Prime Minister Shinto Abe’s right-wing government in Tokyo has announced military spending of $270 billion on drones, submarines, fighter jets and armed patrol boats.
It is a military provocation against China at the instigation of militarists in the US State Department and the Pentagon. It forms part of their policy of “encirclement” and “containment” of China.
(Notably, Japan’s arms dash was announced simultaneously with an upgrade of US arms to the Philippines, currently devastated by the worst tornado in its history).
At the end of World War Two, the Allies imposed a “peace constitution” on Japan. It expressly forbids Japanese rearmament.
That constitution has been violated incrementally by successive conservative governments which have argued that Tokyo is engaged in “self-defence”. Because Washington has encouraged this development, Canberra has gone along with this duplicitous fiction.

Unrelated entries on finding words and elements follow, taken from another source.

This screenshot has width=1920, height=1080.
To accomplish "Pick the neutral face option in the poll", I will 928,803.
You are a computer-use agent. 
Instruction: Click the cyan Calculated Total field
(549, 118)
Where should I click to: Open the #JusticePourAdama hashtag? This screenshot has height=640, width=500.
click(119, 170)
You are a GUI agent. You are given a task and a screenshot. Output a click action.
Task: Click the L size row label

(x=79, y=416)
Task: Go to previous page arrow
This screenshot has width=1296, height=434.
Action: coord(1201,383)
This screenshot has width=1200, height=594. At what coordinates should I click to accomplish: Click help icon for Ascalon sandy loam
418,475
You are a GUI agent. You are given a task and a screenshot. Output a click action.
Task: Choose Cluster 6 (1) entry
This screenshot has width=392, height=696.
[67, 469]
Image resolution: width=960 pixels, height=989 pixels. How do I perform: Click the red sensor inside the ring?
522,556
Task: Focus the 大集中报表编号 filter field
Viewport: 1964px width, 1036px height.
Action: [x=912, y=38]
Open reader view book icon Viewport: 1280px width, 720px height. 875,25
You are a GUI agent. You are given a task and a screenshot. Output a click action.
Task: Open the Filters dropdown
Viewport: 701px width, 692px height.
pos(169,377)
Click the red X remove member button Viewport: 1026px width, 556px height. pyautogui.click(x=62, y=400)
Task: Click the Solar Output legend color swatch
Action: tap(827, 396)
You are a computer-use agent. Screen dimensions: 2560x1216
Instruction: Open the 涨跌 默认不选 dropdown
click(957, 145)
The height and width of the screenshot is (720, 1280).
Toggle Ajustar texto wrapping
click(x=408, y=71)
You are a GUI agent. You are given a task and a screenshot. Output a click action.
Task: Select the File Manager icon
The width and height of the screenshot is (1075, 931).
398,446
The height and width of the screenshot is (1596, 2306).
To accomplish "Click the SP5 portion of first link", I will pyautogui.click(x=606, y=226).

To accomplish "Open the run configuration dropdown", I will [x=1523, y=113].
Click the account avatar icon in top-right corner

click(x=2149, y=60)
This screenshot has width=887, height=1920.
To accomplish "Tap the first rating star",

When Beijing last month announced its air defence zone over island territories in the South China Sea, Australian Foreign Minister Julie Bishop summoned China’s ambassador to Australia and gave him a dressing down in her Canberra office.
Will she call in the Japanese ambassador to protest about Japanese re-armament? No. That’s because the Abbott Government had already taken sides in the Sino-Japanese stand-off: we’re with Tokyo and Washington.
Only weeks after gaining office, Abbott declared that he wanted to secure a free trade agreement with China in 2014. On the face of it, he and Ms Bishop are going about it in a very eccentric and provocative way.
In marketing its arms build-up, the Abe Government and its US backers cite the instability in North Korea and the totalitarian regime’s nuclear testing programme. This is a furphy. South Korea and the US forces stationed there have more than enough capacity to deal with any defence emergency in the North.
Prior to World War Two, Attorney-General Robert (“Pig Iron Bob”) Menzies, Australian ambassador to Washington Percy Spender, the prosperous members of Sydney’s Union Club and the Melbourne Club were pro-Japanese and ardent appeasers.
At the centre of this pro-Liberal Party fifth column was the Japan-Australia Society formed in Sydney in 1929 whose membership was restricted “to those of substance and social prominence”. It disbanded in 1941, the year of Pearl Harbour, and its existence has been airbrushed from official history.
Menzies’ heirs, aka Abbott’s mad dogs, appear to be on heat again.